> COMPLETE THE FOLLOWING:
[1] Answer these questions using the Debtmap excerpt:
(a) Which parser handles Python files?
(b) Which file extensions are given for TypeScript?
(c) What happens to files with unsupported extensions during the file discovery phase?
[2] Put this sentence from the Debtmap excerpt into Spanish: "Files with unsupported extensions are filtered out during the file discovery phase and never reach the analysis stage."
[3] Return the passage of the Debtmap excerpt from "JavaScript (Partial Support)" to "tree-sitter (TypeScript grammar)", copied word for word.

> EXCERPT:

Semantic Classification:

Debtmap automatically identifies function roles in Rust code to apply appropriate role multipliers in unified scoring:

  • Entry Points: Functions named main, start, or public functions in bin/ modules
  • Business Logic: Core domain functions with complex logic, algorithms, business rules
  • Data Access: Functions performing database queries, file I/O, network operations
  • Infrastructure: Logging, configuration, monitoring, error handling utilities
  • Utilities: Helper functions, formatters, type converters, validation functions
  • Test Code: Functions in #[cfg(test)] modules, functions with #[test] attribute

This classification feeds directly into the unified scoring system’s role multiplier (see Risk Scoring section).

Python (Partial Support)

  • Parser: rustpython-parser
  • Capabilities:
    • Complexity metrics (cyclomatic, cognitive)
    • Python-specific error handling patterns
    • Purity detection for pure functions
    • Basic debt pattern detection
    • Limited call graph support

JavaScript (Partial Support)

  • Parser: tree-sitter (JavaScript grammar)
  • File extensions: .js, .jsx, .mjs, .cjs
  • Capabilities:
    • ECMAScript complexity patterns
    • Basic complexity metrics
    • Function extraction
    • Limited pattern detection

TypeScript (Partial Support)

  • Parser: tree-sitter (TypeScript grammar)
  • File extensions: .ts, .tsx, .mts, .cts
  • Capabilities:
    • Similar to JavaScript support
    • Type information currently not utilized
    • Basic complexity metrics
    • Limited pattern detection

Unsupported Languages:

Debtmap’s Language enum contains only the four supported languages: Rust, Python, JavaScript, and TypeScript. Files with unsupported extensions are filtered out during the file discovery phase and never reach the analysis stage.

File filtering behavior:

  • Discovery scans project for files matching supported extensions
  • Unsupported files (.cpp, .java, .go, etc.) are skipped silently
  • No analysis, metrics, or debt patterns are generated for filtered files
  • Use --languages flag to explicitly control which languages to analyze

Example:

# Only analyze Rust files (skip Python/JS/TS)

> COLLECTED MATERIAL:

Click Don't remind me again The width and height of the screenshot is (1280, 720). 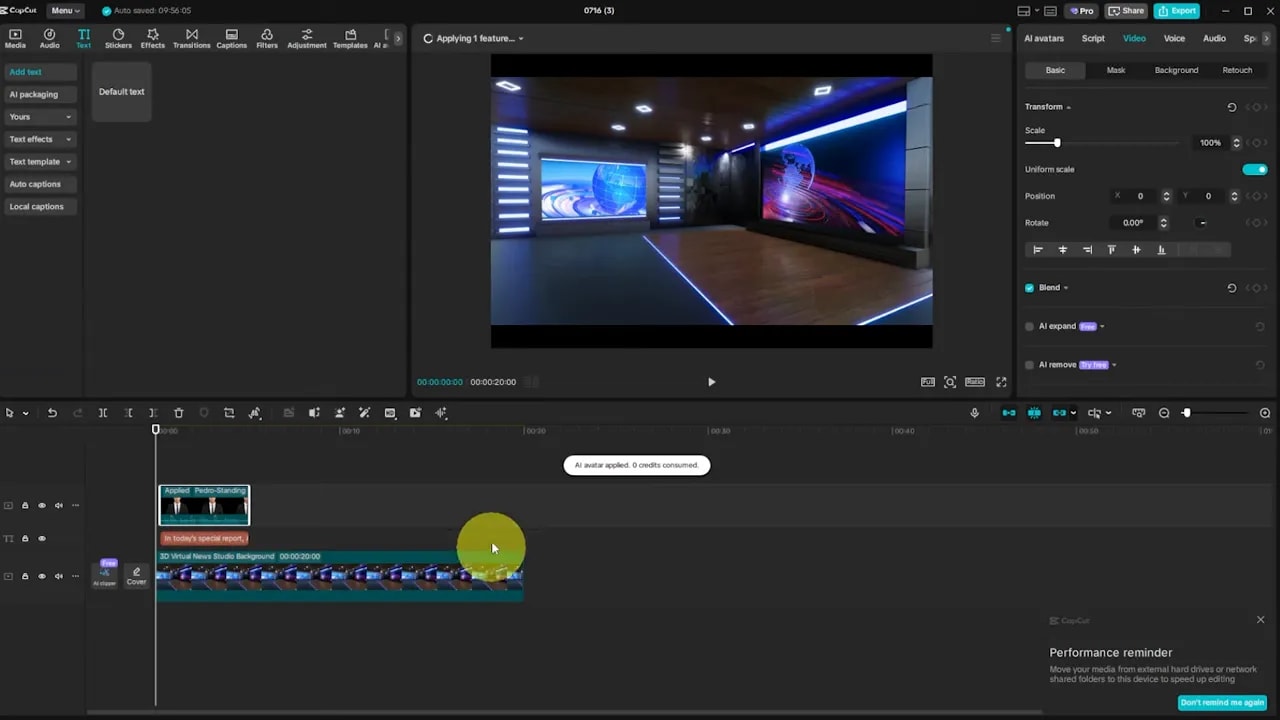[1222, 702]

> RESPONSES TO THE TASKS:
[1]
(a) rustpython-parser
(b) .ts, .tsx, .mts, and .cts
(c) They are filtered out and never reach the analysis stage.

[2] Los archivos con extensiones no compatibles se filtran durante la fase de descubrimiento de archivos y nunca llegan a la etapa de análisis.

[3]
JavaScript (Partial Support)

  • Parser: tree-sitter (JavaScript grammar)
  • File extensions: .js, .jsx, .mjs, .cjs
  • Capabilities:
    • ECMAScript complexity patterns
    • Basic complexity metrics
    • Function extraction
    • Limited pattern detection

TypeScript (Partial Support)

  • Parser: tree-sitter (TypeScript grammar)